Because of the secrecy surrounding Fog, there are scant details about its use. Most law enforcement agencies won’t discuss it, raising concerns among privacy advocates that it violates the Fourth Amendment to the U.S. Constitution, which protects against unreasonable search and seizure.
Advocates on both sides of the aisle should be concerned about unrestricted government use of Fog Reveal, said former Virginia Republican Rep. Bob Goodlatte, who previously served as U.S. House Judiciary Chairman.
“Fog Reveal is easily de-anonymized tracking of Americans’ daily movements and location histories. Where we go can say a lot about who we are, who we associate with, and even what we believe or how we worship,” said Goodlatte, who now works as a senior policy advisor to the Project for Privacy and Surveillance Accountability. “The current political climate means that this technology could be used against people left, right and center. Everyone has a stake in curbing this technology.”

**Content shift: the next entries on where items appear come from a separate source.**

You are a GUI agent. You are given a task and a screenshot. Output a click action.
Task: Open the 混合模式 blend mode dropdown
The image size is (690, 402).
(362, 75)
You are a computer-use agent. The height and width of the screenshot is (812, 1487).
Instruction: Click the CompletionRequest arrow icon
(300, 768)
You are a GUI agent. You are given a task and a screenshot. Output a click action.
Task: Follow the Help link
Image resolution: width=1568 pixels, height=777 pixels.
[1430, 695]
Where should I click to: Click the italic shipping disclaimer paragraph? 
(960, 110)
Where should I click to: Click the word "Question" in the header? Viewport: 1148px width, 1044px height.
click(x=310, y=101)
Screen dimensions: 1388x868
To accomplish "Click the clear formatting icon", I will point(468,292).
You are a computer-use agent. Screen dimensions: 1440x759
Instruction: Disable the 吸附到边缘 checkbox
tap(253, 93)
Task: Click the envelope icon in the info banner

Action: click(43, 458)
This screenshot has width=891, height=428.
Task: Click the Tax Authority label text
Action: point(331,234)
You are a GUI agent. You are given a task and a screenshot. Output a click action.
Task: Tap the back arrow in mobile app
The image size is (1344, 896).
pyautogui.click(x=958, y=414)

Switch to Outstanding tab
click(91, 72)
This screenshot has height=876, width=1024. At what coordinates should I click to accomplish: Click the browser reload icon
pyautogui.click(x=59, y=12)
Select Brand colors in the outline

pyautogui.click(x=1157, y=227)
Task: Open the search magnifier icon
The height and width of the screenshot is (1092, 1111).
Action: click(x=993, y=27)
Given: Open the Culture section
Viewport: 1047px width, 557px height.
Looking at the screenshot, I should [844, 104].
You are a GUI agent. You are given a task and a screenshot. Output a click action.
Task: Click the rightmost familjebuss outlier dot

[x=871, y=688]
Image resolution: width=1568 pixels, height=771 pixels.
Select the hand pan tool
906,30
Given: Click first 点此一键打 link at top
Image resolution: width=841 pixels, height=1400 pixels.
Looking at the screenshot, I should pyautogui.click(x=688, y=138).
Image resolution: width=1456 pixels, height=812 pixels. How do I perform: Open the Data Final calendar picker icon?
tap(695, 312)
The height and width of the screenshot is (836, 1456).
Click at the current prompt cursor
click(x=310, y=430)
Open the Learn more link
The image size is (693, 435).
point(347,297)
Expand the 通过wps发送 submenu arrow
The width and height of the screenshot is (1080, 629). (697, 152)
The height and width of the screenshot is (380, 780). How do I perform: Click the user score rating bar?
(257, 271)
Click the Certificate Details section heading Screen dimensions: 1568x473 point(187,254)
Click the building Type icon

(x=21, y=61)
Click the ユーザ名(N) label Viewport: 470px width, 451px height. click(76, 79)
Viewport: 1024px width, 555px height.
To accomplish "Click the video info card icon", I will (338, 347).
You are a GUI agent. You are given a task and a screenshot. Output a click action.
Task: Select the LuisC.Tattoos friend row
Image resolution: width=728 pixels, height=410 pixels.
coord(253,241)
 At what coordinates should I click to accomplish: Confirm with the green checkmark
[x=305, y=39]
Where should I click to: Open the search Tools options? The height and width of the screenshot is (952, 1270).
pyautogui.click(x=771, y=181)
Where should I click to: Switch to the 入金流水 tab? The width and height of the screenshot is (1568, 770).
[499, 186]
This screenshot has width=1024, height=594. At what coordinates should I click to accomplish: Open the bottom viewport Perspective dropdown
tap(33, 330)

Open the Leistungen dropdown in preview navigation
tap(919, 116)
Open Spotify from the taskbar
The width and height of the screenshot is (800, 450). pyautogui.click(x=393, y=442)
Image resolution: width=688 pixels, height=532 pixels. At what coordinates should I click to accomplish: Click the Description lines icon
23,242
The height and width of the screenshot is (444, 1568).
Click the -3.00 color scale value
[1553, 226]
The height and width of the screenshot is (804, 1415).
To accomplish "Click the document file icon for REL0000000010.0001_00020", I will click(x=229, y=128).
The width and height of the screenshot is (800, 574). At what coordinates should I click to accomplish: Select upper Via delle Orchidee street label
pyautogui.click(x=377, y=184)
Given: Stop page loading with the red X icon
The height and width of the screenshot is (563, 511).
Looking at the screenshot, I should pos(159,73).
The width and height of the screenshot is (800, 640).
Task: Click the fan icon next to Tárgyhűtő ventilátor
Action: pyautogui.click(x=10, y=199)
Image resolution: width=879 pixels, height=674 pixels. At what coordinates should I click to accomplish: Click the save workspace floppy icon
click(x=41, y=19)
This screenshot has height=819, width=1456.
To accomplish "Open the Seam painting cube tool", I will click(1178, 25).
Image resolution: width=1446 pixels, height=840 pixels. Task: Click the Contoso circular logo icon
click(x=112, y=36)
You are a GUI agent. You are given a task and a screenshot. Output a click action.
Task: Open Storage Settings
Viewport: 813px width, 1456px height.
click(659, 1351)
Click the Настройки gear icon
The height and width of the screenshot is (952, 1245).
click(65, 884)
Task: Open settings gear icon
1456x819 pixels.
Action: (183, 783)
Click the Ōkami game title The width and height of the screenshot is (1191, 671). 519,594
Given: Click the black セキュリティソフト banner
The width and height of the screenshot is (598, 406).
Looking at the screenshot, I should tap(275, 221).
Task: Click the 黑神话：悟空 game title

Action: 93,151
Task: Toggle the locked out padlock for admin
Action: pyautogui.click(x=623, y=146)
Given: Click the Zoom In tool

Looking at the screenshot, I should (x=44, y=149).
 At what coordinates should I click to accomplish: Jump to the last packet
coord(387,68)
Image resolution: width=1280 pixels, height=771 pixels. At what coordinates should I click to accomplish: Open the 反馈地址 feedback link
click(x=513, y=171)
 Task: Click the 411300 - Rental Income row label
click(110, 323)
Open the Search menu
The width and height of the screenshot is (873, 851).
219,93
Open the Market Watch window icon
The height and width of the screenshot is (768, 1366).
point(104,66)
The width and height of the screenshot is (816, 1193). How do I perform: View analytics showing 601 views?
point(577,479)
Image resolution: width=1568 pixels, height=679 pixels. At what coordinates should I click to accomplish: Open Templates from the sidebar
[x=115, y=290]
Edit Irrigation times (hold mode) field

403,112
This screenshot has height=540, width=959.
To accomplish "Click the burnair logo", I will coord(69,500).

The New York Police Department used Fog Reveal at its Real Time Crime Center in 2018 and 2019, a previously undisclosed relationship confirmed by public records. A spokesperson said in an emailed statement that the NYPD used Fog on a trial basis, “strictly in the interest of developing leads for criminal investigations and lifesaving operations such as missing persons.” The department did not say if it was successful in either scenario.
Two nonprofits that have supported privacy rights cases in New York City said the tool exploited consumers’ personal data and was “ripe for abuse,” according to Surveillance Technology Oversight Project Executive Director Albert Fox Cahn.
“The lack of any meaningful regulation on the collection and sale of app data is both a consumer and privacy crisis,” Legal Aid Society Staff Attorney Benjamin Burger wrote in a recent post. “Both federal and state governments need to develop policies that will protect consumer data.”